DIRECTIONS: Look through the data below for the line with "Instruction: Click the" and the line with "You are a computer-use agent. This", then output those two and all lines in between, exactly as written.

DATA SHOWN:
>>>

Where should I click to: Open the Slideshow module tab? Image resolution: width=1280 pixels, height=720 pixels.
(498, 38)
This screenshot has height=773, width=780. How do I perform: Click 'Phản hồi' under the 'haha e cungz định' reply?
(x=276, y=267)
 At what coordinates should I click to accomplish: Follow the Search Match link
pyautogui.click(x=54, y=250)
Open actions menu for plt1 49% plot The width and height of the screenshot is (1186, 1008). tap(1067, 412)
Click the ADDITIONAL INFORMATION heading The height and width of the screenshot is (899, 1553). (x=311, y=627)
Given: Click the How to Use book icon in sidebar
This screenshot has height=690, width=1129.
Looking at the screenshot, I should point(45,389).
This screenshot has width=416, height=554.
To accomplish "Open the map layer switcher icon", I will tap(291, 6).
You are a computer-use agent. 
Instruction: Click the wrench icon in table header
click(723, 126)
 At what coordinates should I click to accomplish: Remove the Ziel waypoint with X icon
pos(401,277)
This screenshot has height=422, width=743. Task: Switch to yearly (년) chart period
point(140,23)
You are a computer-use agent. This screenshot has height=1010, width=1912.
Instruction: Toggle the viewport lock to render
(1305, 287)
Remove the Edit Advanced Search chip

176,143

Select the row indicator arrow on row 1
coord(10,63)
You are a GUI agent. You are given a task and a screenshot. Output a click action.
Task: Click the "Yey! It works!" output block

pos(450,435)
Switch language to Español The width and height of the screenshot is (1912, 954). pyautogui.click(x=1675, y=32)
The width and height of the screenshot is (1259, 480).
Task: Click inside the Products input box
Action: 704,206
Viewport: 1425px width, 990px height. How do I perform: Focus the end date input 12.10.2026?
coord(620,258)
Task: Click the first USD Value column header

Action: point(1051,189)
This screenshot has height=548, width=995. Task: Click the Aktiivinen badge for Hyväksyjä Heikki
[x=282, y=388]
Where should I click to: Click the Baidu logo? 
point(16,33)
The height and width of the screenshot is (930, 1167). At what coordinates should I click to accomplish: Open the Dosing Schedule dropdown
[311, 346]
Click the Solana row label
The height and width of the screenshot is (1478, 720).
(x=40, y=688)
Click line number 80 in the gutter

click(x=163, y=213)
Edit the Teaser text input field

<<<

SOLUTION FOR THIS EXERCISE:
Instruction: Click the wrench icon in table header
click(723, 126)
 At what coordinates should I click to accomplish: Remove the Ziel waypoint with X icon
pos(401,277)
This screenshot has height=422, width=743. Task: Switch to yearly (년) chart period
point(140,23)
You are a computer-use agent. This screenshot has height=1010, width=1912.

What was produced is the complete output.